Bettina Zourli, diplômée d’un master en études de genre (terminé la même année que moi à l’UCL), tient le compte Instagram @jeneveuxpasdenfant. Comme le nom l’indique, elle est “childfree” (c’est-à-dire volontairement sans enfant… ce qui diffère de “childless”, qui peut signifier sans enfant par contrainte ou par impossibilité d’en avoir). Elle défend donc le droit à la non-parentalité, une situation encore mal acceptée et mal comprise dans notre société, en particulier quand on est une femme.
Le travail de Bettina est néanmoins transversal : il n’est pas question que des childfree mais de tout ce qui gravite autour d’elleux…. dont les parents et les enfants. Un angle intéressant et rafraichissant.
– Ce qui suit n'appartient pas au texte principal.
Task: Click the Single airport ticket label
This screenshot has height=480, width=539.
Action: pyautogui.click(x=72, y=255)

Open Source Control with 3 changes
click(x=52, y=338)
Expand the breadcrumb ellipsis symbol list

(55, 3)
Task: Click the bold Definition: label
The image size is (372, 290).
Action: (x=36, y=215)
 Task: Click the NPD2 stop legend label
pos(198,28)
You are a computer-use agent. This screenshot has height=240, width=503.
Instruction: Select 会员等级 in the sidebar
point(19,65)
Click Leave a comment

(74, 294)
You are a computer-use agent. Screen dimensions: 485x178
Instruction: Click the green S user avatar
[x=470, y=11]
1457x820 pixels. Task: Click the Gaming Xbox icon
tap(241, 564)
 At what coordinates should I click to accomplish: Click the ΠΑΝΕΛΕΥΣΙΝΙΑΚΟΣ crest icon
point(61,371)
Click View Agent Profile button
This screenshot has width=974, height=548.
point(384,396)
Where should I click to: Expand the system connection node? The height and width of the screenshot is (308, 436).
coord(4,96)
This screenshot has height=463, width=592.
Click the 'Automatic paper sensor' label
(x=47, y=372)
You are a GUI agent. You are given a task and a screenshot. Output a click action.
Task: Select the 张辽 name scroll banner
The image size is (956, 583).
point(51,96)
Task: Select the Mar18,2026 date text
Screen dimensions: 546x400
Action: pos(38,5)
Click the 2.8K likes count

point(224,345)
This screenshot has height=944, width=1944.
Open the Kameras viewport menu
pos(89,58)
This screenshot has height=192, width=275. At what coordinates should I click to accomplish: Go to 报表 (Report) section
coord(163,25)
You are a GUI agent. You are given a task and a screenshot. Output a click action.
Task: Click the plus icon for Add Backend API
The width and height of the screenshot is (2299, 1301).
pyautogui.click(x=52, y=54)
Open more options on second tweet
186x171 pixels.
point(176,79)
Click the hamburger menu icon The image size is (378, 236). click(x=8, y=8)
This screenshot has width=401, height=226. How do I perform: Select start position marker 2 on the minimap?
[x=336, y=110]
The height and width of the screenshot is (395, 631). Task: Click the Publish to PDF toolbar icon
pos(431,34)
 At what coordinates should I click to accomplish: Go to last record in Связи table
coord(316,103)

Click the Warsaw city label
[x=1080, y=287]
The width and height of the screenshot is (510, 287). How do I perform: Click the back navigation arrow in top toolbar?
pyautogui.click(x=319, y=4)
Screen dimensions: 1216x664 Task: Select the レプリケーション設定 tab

Dans ce livre, Bettina met le doigt sur les liens qui unissent les parents et les non-parents. Le premier étant : une impossibilité de faire un choix qui soit à la fois réfléchi, pensé, soutenu, et accepté dans sa complexité (quel que soit ce choix!). Alors que les personnes childfree sont vilipendées (pathologisées, accusées de participer à la l’extinction de l’humanité, voir au grand remplacement…), les parents se voient quant à eux chargés d’éduquer des enfants dans une société qui n’est en aucun cas organisée pour elleux. Les mères sont les premières victimes d’un système profondément “maternophobe“. En effet, avoir des enfants vient généralement avec tout son lot de difficultés et de risques pour les femmes : (petites et grandes) discriminations au travail, inégalités économiques et domestiques, violences (obstétricales, conjugales)…
Pour aller plus loin sur ces questions :
- Le temps des femmes : entre passé recomposé et futur imparfait
- Podcast : L’heure des éclaireuses, le temps des femmes
- L’argent et le couple, avec Titiou Lecoq
- Le temps domestique et parental des hommes et des femmes : quels facteurs d’évolutions en 25 ans ?
Dès lors, ne peut-on pas qualifier de malade une société qui met une telle pression aux femmes pour enfanter… pour finalement les violenter de la sorte ?
Dans cet essai très documenté, Bettina explore donc :
- les millénaires de non-choix, les femmes ayant été pendant des siècles assignées à la maternité (et infériorisées pour cela) ;
- Le (prétendu) temps du choix, avec le droit à la contraception et à l’IVG ;
- les pistes pour que le vrai temps du choix advienne enfin, permettant à tous.te.s de s’épanouir, peu importe la trajectoire qu’ielles choisissent.
Dans les pistes, il est question de réfléchir ensemble à de nouveaux modèles de parentalité. Il est aussi proposé de faire de la parentalité une préoccupation collective (en créant des espaces communs, des horaires de travail et de loisirs, et des soins adaptés aux enfants et aux parents).
Une autre proposition intéressante est de cesser de considérer le désir d’enfant et la parentalité comme quelque chose de naturel, immuable, non-discutable et allant de soi. Sortir de cette prétendue “naturalité totale” permettrait à la fois :
- de revaloriser et reconsidérer le travail domestique et de soin, à la fois des mères et des travailleuses du care, pour le considérer comme ce qu’il est : un travail, et non pas un don de soi instinctif et naturel. Par travail on entend : une activité qui nécessite du temps, des compétences, de l’organisation, de la formation… et qui mérite d’être rémunérée à sa juste valeur, respectée et placée au centre de la vie en société.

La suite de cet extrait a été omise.